## Supplied material
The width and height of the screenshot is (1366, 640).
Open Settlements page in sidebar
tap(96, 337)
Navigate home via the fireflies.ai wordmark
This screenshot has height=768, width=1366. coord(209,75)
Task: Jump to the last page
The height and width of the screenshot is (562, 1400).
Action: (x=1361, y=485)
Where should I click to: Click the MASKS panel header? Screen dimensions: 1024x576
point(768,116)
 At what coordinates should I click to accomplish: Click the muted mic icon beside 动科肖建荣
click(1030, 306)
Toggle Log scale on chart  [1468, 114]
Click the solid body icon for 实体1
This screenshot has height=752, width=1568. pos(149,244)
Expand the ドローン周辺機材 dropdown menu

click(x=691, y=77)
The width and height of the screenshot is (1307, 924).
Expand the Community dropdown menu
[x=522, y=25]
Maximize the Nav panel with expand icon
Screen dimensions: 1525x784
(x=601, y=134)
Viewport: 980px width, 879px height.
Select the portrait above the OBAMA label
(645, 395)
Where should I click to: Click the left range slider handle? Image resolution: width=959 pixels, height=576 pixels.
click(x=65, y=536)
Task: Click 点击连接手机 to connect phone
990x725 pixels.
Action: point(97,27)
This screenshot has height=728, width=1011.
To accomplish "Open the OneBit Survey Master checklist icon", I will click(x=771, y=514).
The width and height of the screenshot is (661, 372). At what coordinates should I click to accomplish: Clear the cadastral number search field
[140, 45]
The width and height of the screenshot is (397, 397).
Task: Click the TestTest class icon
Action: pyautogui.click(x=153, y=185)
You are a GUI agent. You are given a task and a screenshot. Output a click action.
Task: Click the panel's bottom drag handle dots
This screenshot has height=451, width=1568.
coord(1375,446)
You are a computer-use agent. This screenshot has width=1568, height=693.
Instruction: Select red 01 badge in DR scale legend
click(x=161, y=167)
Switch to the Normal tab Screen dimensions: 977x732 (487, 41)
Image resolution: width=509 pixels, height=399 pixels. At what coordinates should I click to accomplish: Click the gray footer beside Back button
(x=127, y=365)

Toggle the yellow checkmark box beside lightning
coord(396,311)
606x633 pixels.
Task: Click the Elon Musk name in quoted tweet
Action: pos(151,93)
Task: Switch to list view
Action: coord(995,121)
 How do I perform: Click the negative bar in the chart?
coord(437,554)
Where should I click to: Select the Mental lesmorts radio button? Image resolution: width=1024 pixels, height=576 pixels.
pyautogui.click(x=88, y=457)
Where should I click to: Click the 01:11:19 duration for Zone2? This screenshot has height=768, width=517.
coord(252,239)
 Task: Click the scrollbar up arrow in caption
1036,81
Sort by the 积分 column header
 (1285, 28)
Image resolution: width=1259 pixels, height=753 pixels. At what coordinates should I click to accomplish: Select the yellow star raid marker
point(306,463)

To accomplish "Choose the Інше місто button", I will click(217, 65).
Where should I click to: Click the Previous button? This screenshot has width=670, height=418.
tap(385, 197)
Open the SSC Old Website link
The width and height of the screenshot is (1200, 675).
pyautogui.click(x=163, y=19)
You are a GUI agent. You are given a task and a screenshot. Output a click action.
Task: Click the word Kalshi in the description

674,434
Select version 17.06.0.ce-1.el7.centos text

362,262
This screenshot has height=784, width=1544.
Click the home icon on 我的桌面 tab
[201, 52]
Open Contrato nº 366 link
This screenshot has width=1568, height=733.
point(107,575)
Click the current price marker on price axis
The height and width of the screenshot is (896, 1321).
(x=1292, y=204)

## What the exercise asks
Repeat every record above. Each one must match exactly.

## Response area
The width and height of the screenshot is (1366, 640).
Open Settlements page in sidebar
tap(96, 337)
Navigate home via the fireflies.ai wordmark
This screenshot has height=768, width=1366. coord(209,75)
Task: Jump to the last page
The height and width of the screenshot is (562, 1400).
Action: (x=1361, y=485)
Where should I click to: Click the MASKS panel header? Screen dimensions: 1024x576
point(768,116)
 At what coordinates should I click to accomplish: Click the muted mic icon beside 动科肖建荣
click(1030, 306)
Toggle Log scale on chart  [1468, 114]
Click the solid body icon for 实体1
This screenshot has height=752, width=1568. pos(149,244)
Expand the ドローン周辺機材 dropdown menu

click(x=691, y=77)
The width and height of the screenshot is (1307, 924).
Expand the Community dropdown menu
[x=522, y=25]
Maximize the Nav panel with expand icon
Screen dimensions: 1525x784
(x=601, y=134)
Viewport: 980px width, 879px height.
Select the portrait above the OBAMA label
(645, 395)
Where should I click to: Click the left range slider handle? Image resolution: width=959 pixels, height=576 pixels.
click(x=65, y=536)
Task: Click 点击连接手机 to connect phone
990x725 pixels.
Action: point(97,27)
This screenshot has height=728, width=1011.
To accomplish "Open the OneBit Survey Master checklist icon", I will click(x=771, y=514).
The width and height of the screenshot is (661, 372). At what coordinates should I click to accomplish: Clear the cadastral number search field
[140, 45]
The width and height of the screenshot is (397, 397).
Task: Click the TestTest class icon
Action: pyautogui.click(x=153, y=185)
You are a GUI agent. You are given a task and a screenshot. Output a click action.
Task: Click the panel's bottom drag handle dots
This screenshot has height=451, width=1568.
coord(1375,446)
You are a computer-use agent. This screenshot has width=1568, height=693.
Instruction: Select red 01 badge in DR scale legend
click(x=161, y=167)
Switch to the Normal tab Screen dimensions: 977x732 (487, 41)
Image resolution: width=509 pixels, height=399 pixels. At what coordinates should I click to accomplish: Click the gray footer beside Back button
(x=127, y=365)

Toggle the yellow checkmark box beside lightning
coord(396,311)
606x633 pixels.
Task: Click the Elon Musk name in quoted tweet
Action: pos(151,93)
Task: Switch to list view
Action: coord(995,121)
 How do I perform: Click the negative bar in the chart?
coord(437,554)
Where should I click to: Select the Mental lesmorts radio button? Image resolution: width=1024 pixels, height=576 pixels.
pyautogui.click(x=88, y=457)
Where should I click to: Click the 01:11:19 duration for Zone2? This screenshot has height=768, width=517.
coord(252,239)
 Task: Click the scrollbar up arrow in caption
1036,81
Sort by the 积分 column header
 (1285, 28)
Image resolution: width=1259 pixels, height=753 pixels. At what coordinates should I click to accomplish: Select the yellow star raid marker
point(306,463)

To accomplish "Choose the Інше місто button", I will click(217, 65).
Where should I click to: Click the Previous button? This screenshot has width=670, height=418.
tap(385, 197)
Open the SSC Old Website link
The width and height of the screenshot is (1200, 675).
pyautogui.click(x=163, y=19)
You are a GUI agent. You are given a task and a screenshot. Output a click action.
Task: Click the word Kalshi in the description

674,434
Select version 17.06.0.ce-1.el7.centos text

362,262
This screenshot has height=784, width=1544.
Click the home icon on 我的桌面 tab
[201, 52]
Open Contrato nº 366 link
This screenshot has width=1568, height=733.
point(107,575)
Click the current price marker on price axis
The height and width of the screenshot is (896, 1321).
(x=1292, y=204)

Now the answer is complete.